1. Prior distribution of mutation copy number and multiplicity from PCAWG • INCOMMON

library(INCOMMON)
#> Warning: replacing previous import 'cli::num_ansi_colors' by
#> 'crayon::num_ansi_colors' when loading 'INCOMMON'
library(dplyr)
library(DT)

The inference of copy number and multiplicity of a mutation from read counts only can be much of a hard task, especially in cases where the sample purity $\pi$ or the sequencing depth $DP$ at the mutation site are low.

For this reason, INCOMMON allows using a prior distribution to improve classifications.

1.1 Empirical priors from PCAWG

For the inference of mutation copy number and multiplicity on a specific gene and in samples of a specific tumour type, a Dirichlet prior distribution $p\left(k,m\right)=p_{k,m}$ , where $k$ is the total copy number and $m$ the mutation multiplicity, can be used to obtain more confident predictions, given that $p_{k,m}$ is obtained from reliable copy number calls. By default, INCOMMON relies on prior probability obtained from PCAWG and HMF whole genomes. From a set of high-confidence copy number calls validated by quality control, we obtained $p_{k,m}$ for each gene as the frequency of the corresponding INCOMMON class.

data("priors_pcawg_hmf")

The empirical priors from PCAWG and HMF are provided as an internal data table priors_pcawg_hmf and have the following format

#> Warning in instance$preRenderHook(instance): It seems your data is too big for
#> client-side DataTables. You may consider server-side processing:
#> https://rstudio.github.io/DT/server.html

where, for each gene and tumour_type, N represents the total counts in the used dataset, n is the count for the specific combination of k and m.

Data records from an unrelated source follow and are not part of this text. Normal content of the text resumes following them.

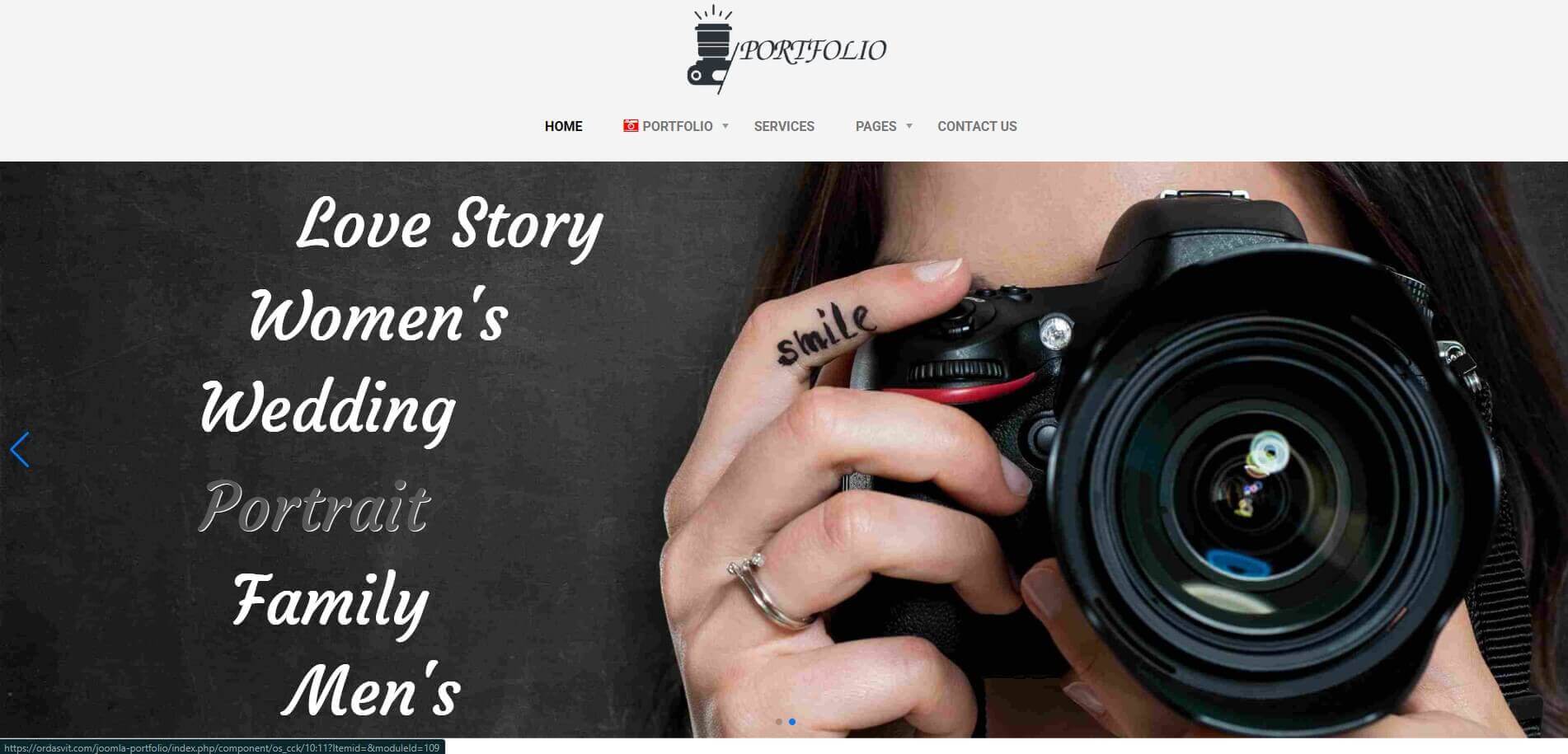Open the PORTFOLIO navigation menu item
The height and width of the screenshot is (754, 1568).
click(x=678, y=126)
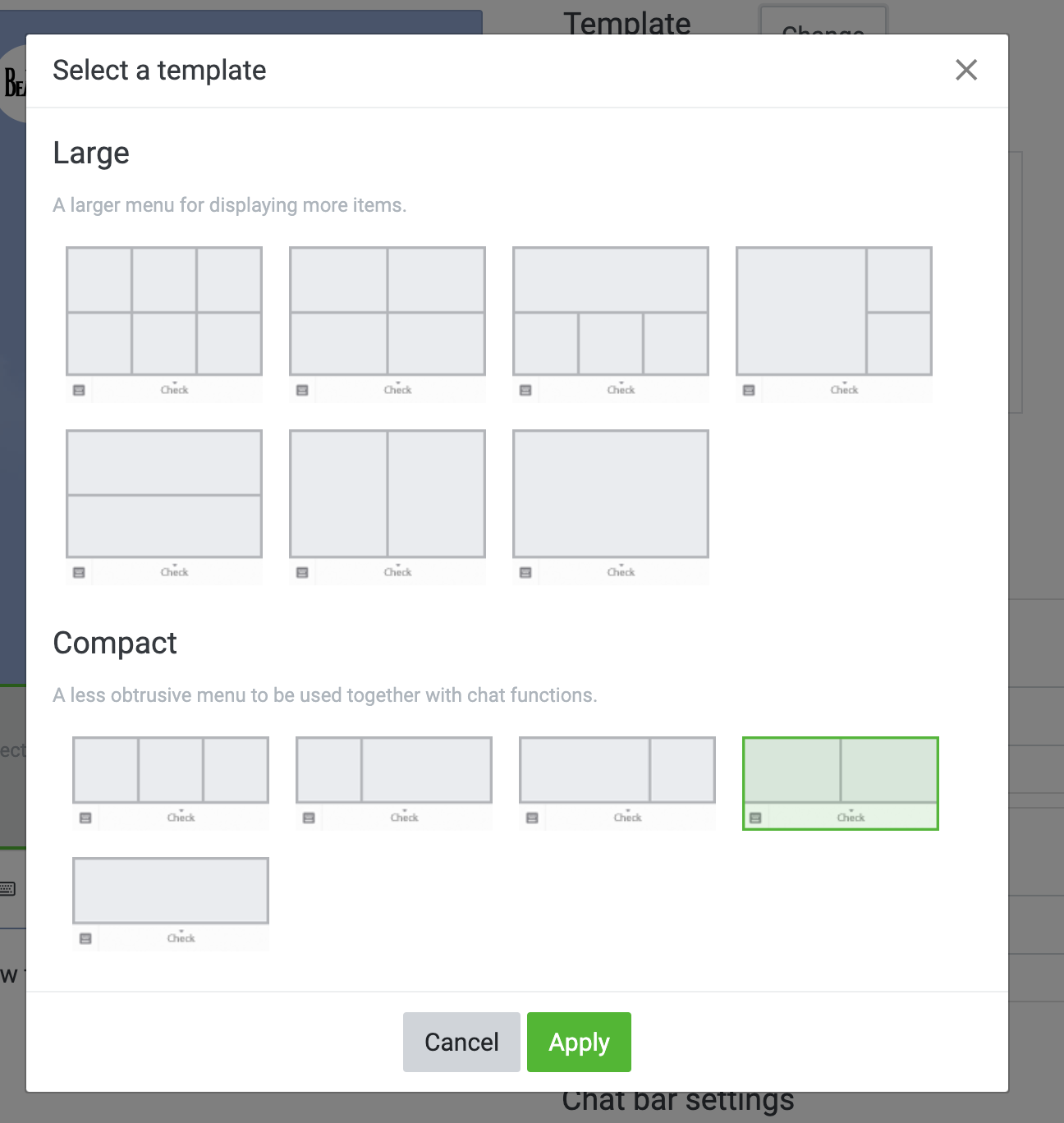Viewport: 1064px width, 1123px height.
Task: Close the Select a template dialog
Action: click(966, 71)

1.1.1 Tumour-specific priors

If a gene was mutated in at least 5% of the samples from a tumour type, and at least in 10 samples, we built a tumour-specific prior. It is the case, for instance, of KRAS in pancreatic adenocarcinoma (PAAD):

1.1.2 Pan-cancer priors

In cases where the requirements for a tumour-specific prior were not satisified, we pooled from all tumour types a pan-cancer prior. In the priors_pcawg_hmf table, these priors are identified by tumor_type equal to ‘PANCA’, meaning pan-cancer.

1.2 User-defined priors

The user who may want to leverage priors obtained in a different way (e.g. from other datasets or for a specific gene or tumour type not included in priors_pcawg_hmf), can easily do that by creating a similar data table.

For example:

my_priors = expand.grid(k=1:8, m = 1:8) %>% 
  dplyr::mutate(
    gene = 'my_gene',
    tumor_type = 'my_tumor_type') %>% 
  dplyr::filter(m<=k)

my_priors$n = rnorm(n = nrow(my_priors), mean = 50, sd = 10)
my_priors$N = sum(my_priors$n)

The only requirement is that n is a positive number and N is the sum of the values of n for a gene and tumour type pair.

1.3 Visualising priors

The prior distribution used in a fit can be visualised a posteriori using the internal plotting function plot_prior. We can plot the prior distribution specific to a gene and tumour type used in the example classified MSK-MET data.

For example:

plot_prior(x = priors_pcawg_hmf, 
           gene = 'KRAS',
           tumor_type = 'PAAD')

This example shows that, from the analysis of PCAWG and HMF datasets, KRAS mutations in pancreatic adenocarcinoma (PAAD) are most frequently found with $(k=2,m=1)$ configurations ( $N=689$ samples), i.e. in heterozygous diploid configurations. A relatively high frequency is also found for configurations with gain of the mutant copy: $(k=2,m=2)$ (CNLOH, $N=81$ samples), $(k=3,m=2)$ (mutant gain in trisomy, $N=106$ samples) and $(k=3,m=2)$ (mutant gain in tetrasomy, $N=116$ samples).